Author: Rajeev P I
Publication: The Indian Express
Date: July 14, 2006
In Kerala, much of the original cadre of the
proscribed Students Islamic Movement of India (SIMI) have survived the ban
using the cover of a slew of Islamic outfits and still continue with their
cause, state intelligence sources told The Indian Express.
Last month, the state government had filed
its affidavit before the tribunal headed by Delhi High Court judge B N Chaturvedi
evaluating the third phase of the two-year ban, as required by the Unlawful
Activities (Prevention) Act, 1959 invoked to ban it.
It had categorically claimed that SIMI men
were still actively propagandising their extremist causes, outlined its foreign
funding channels (mainly the West Asia) and how it had "lately"
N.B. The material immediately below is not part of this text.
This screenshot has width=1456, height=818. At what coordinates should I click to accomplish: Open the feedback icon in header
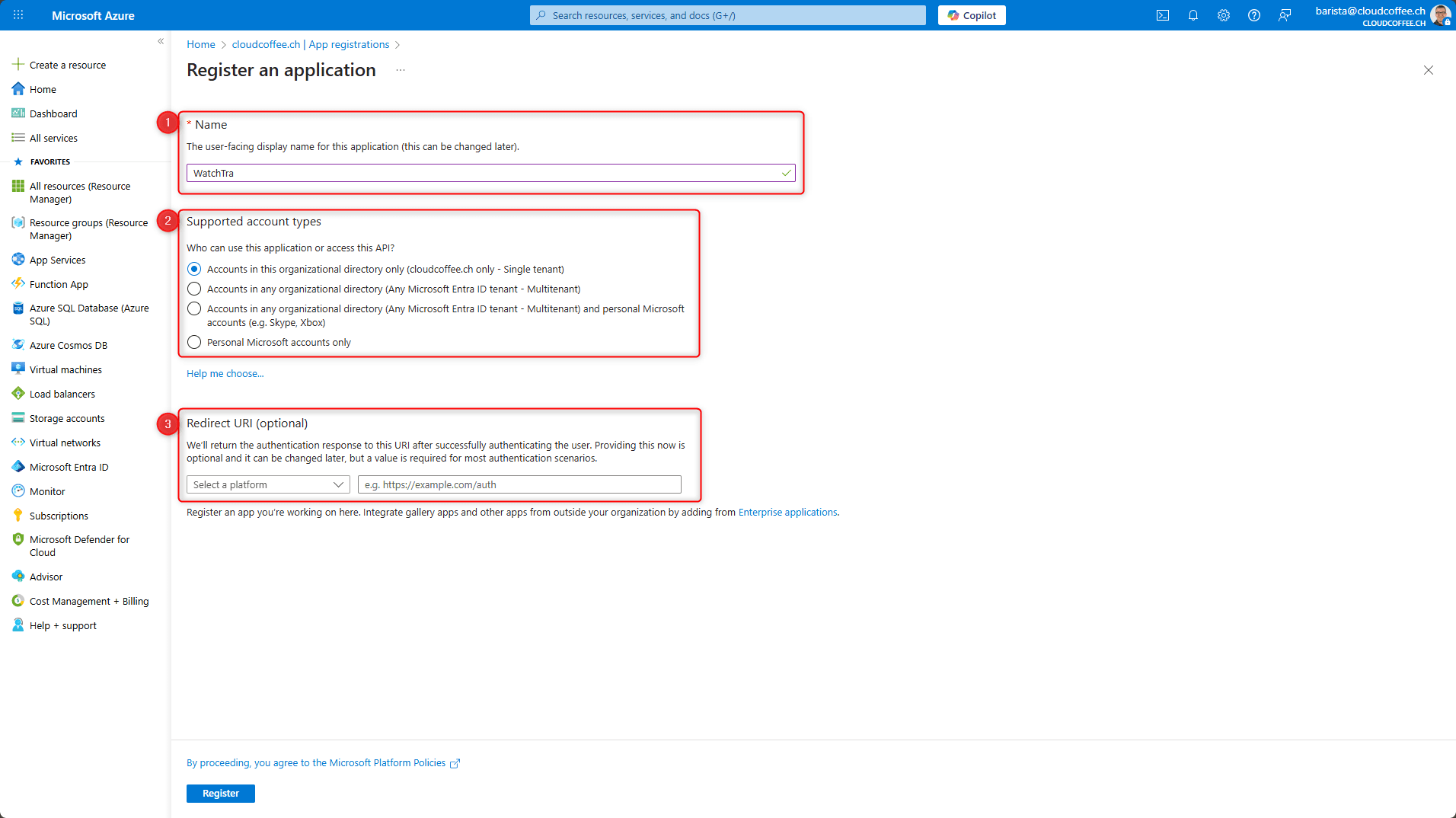(x=1285, y=15)
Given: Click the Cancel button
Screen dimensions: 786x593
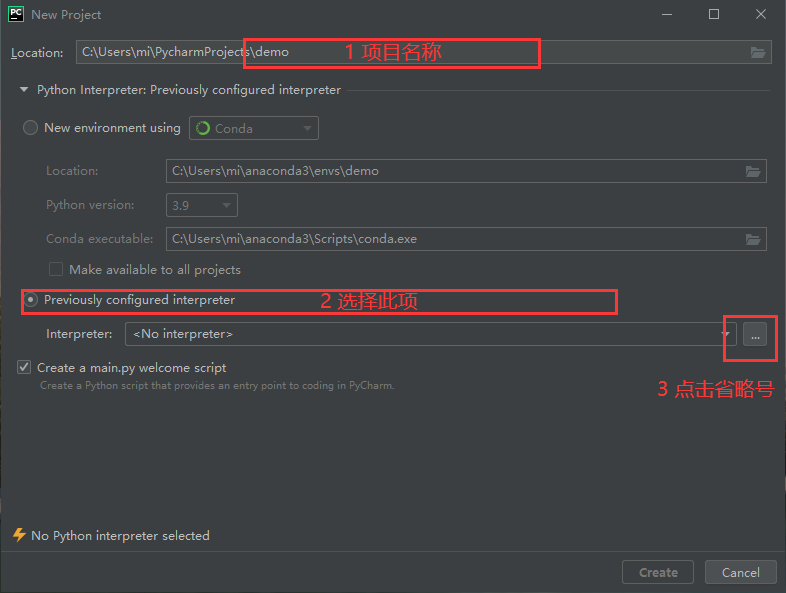Looking at the screenshot, I should (740, 572).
developed connections with the Lashkar-e-Toiba.
Ale Kerala Government was categoric that this
outfit must stay banned, unlike Mulayam Singh's Government in UP, which had
told the tribunal that it did not find enough reasons to ban it.
SIMI was first banned on 27 September 2001,
and the two-year ban terms are being extended regularly, with the mandatory
endorsement from the tribunal each term.
Intelligence sources say even while it stayed
banned, SIMI had organised a meeting of its top 25 leaders at Kozhikode last
year, and a radical cleric from Lakshwadeep took classes for it in Malappuram.
It has also been organising regular indoctrination
drives, particularly targeting college-level youth, under cover of several
front outfits.
Some of the outfits now under police scanner
for SIMI presence include the ultra-radical National Development Front (NDF),
the People's Democratic Party (PDP) of Coimbatore serial blasts accused Abdul
Nasser Mahdani, and several fringe outfits, including the Muslim Youth Cultural
Forum, Karuna Foundation, Muslim Aikya Vedi, Sahridaya Vedi, Samskara Vedi,
Solidarity Students Movement and the Movement for Protection of Islamic Symbols
and Monuments, among others. Many of these, the police say, are funded abundantly
from West Asian countries.
"Yes, they went into other organisations
after the ban came. We can't do anything about it," the state DGP Raman
Shrivastava told The Indian Express.
He, however, insisted that there was still
nothing to connect the SIMI ranks in Kerala with the Mumbai blasts.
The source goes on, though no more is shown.